Stored records:
▬▬▬▬▬▬

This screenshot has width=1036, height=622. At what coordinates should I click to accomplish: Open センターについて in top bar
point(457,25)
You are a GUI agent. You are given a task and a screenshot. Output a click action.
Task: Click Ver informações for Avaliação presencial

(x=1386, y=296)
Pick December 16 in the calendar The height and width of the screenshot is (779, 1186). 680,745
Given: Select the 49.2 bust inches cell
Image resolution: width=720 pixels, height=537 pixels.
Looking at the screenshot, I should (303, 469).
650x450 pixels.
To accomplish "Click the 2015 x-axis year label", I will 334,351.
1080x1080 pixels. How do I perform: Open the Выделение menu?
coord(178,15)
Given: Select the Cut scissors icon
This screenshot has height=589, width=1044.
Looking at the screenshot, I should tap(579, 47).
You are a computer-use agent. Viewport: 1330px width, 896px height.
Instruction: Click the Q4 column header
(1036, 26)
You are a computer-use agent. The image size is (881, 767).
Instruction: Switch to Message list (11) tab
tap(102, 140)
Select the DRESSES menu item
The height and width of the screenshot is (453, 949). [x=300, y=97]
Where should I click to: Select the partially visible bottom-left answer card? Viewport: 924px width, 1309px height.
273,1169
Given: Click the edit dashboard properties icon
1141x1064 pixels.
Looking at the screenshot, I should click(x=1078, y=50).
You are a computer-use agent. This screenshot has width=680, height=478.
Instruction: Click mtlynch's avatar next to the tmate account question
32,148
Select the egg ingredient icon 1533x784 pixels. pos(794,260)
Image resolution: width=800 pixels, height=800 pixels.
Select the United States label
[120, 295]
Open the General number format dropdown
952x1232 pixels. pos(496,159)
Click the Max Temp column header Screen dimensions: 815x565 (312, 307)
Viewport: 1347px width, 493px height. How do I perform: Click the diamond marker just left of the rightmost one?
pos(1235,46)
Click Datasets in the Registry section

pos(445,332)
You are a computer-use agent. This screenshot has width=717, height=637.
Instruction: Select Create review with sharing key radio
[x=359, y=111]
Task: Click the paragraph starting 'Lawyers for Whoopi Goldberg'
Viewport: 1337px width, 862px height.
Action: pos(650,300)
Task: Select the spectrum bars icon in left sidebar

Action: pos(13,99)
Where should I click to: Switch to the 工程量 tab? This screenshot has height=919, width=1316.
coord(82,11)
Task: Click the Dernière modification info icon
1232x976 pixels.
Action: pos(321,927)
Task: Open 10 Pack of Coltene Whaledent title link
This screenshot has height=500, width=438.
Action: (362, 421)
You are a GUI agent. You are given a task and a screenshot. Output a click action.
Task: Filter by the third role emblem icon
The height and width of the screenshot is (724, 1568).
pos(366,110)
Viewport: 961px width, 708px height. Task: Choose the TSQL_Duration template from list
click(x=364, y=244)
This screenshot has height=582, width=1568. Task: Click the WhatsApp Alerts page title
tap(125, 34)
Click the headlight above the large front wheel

▬▬▬▬▬▬

The lines to return begin at the first line of the records and end at the line holding "Pick December 16"; please return them exactly, including both, and nothing beyond.

* RESPONSE AREA
This screenshot has width=1036, height=622. At what coordinates should I click to accomplish: Open センターについて in top bar
point(457,25)
You are a GUI agent. You are given a task and a screenshot. Output a click action.
Task: Click Ver informações for Avaliação presencial

(x=1386, y=296)
Pick December 16 in the calendar The height and width of the screenshot is (779, 1186). 680,745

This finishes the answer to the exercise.